- **WHAT YOU HAVE TO DO**
The full set of entries below should be transcribed exactly.

- **ENTRIES SUPPLIED**
- - -

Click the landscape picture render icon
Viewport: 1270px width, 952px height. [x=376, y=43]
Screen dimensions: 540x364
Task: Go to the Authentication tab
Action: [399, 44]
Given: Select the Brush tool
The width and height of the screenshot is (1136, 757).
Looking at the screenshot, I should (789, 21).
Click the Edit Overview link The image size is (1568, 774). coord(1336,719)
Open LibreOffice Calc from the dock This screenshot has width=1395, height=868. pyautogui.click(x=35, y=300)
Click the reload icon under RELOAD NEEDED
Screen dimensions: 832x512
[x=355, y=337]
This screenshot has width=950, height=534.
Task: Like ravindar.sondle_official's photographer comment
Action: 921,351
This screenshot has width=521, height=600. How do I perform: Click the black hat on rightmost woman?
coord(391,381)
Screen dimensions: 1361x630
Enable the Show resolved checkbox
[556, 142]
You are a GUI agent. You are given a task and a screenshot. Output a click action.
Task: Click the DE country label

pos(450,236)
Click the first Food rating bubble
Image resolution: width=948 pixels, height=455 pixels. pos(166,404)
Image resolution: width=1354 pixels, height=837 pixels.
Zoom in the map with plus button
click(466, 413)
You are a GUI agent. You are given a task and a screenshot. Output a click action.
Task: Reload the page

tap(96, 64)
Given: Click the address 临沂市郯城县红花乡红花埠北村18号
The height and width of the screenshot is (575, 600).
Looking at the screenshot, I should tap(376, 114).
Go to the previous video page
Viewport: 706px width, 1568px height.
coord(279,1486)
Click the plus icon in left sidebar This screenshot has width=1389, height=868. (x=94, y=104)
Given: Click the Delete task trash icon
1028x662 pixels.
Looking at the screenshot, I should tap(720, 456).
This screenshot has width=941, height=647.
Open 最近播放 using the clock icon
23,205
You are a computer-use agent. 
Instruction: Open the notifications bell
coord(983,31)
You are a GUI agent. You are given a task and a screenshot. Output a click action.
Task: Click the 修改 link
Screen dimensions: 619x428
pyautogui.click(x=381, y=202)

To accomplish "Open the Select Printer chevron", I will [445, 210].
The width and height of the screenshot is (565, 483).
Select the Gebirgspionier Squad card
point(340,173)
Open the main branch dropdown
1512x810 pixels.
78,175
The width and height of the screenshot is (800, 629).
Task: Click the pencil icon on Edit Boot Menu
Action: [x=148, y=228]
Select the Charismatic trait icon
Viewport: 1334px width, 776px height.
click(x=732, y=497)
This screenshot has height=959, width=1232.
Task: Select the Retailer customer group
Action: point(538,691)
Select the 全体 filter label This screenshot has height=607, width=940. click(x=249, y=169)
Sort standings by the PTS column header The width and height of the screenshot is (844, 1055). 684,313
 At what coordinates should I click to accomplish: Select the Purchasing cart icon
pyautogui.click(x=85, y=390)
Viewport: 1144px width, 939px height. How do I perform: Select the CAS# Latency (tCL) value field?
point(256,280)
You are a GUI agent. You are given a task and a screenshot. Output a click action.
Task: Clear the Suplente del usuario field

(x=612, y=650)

- - -

- **ANSWER TO THE EXERCISE**
Click the landscape picture render icon
Viewport: 1270px width, 952px height. [x=376, y=43]
Screen dimensions: 540x364
Task: Go to the Authentication tab
Action: [399, 44]
Given: Select the Brush tool
The width and height of the screenshot is (1136, 757).
Looking at the screenshot, I should (789, 21).
Click the Edit Overview link The image size is (1568, 774). coord(1336,719)
Open LibreOffice Calc from the dock This screenshot has width=1395, height=868. pyautogui.click(x=35, y=300)
Click the reload icon under RELOAD NEEDED
Screen dimensions: 832x512
[x=355, y=337]
This screenshot has width=950, height=534.
Task: Like ravindar.sondle_official's photographer comment
Action: 921,351
This screenshot has width=521, height=600. How do I perform: Click the black hat on rightmost woman?
coord(391,381)
Screen dimensions: 1361x630
Enable the Show resolved checkbox
[556, 142]
You are a GUI agent. You are given a task and a screenshot. Output a click action.
Task: Click the DE country label

pos(450,236)
Click the first Food rating bubble
Image resolution: width=948 pixels, height=455 pixels. pos(166,404)
Image resolution: width=1354 pixels, height=837 pixels.
Zoom in the map with plus button
click(466, 413)
You are a GUI agent. You are given a task and a screenshot. Output a click action.
Task: Reload the page

tap(96, 64)
Given: Click the address 临沂市郯城县红花乡红花埠北村18号
The height and width of the screenshot is (575, 600).
Looking at the screenshot, I should tap(376, 114).
Go to the previous video page
Viewport: 706px width, 1568px height.
coord(279,1486)
Click the plus icon in left sidebar This screenshot has width=1389, height=868. (x=94, y=104)
Given: Click the Delete task trash icon
1028x662 pixels.
Looking at the screenshot, I should tap(720, 456).
This screenshot has width=941, height=647.
Open 最近播放 using the clock icon
23,205
You are a computer-use agent. 
Instruction: Open the notifications bell
coord(983,31)
You are a GUI agent. You are given a task and a screenshot. Output a click action.
Task: Click the 修改 link
Screen dimensions: 619x428
pyautogui.click(x=381, y=202)

To accomplish "Open the Select Printer chevron", I will [445, 210].
The width and height of the screenshot is (565, 483).
Select the Gebirgspionier Squad card
point(340,173)
Open the main branch dropdown
1512x810 pixels.
78,175
The width and height of the screenshot is (800, 629).
Task: Click the pencil icon on Edit Boot Menu
Action: [x=148, y=228]
Select the Charismatic trait icon
Viewport: 1334px width, 776px height.
click(x=732, y=497)
This screenshot has height=959, width=1232.
Task: Select the Retailer customer group
Action: point(538,691)
Select the 全体 filter label This screenshot has height=607, width=940. click(x=249, y=169)
Sort standings by the PTS column header The width and height of the screenshot is (844, 1055). 684,313
 At what coordinates should I click to accomplish: Select the Purchasing cart icon
pyautogui.click(x=85, y=390)
Viewport: 1144px width, 939px height. How do I perform: Select the CAS# Latency (tCL) value field?
point(256,280)
You are a GUI agent. You are given a task and a screenshot. Output a click action.
Task: Clear the Suplente del usuario field

(x=612, y=650)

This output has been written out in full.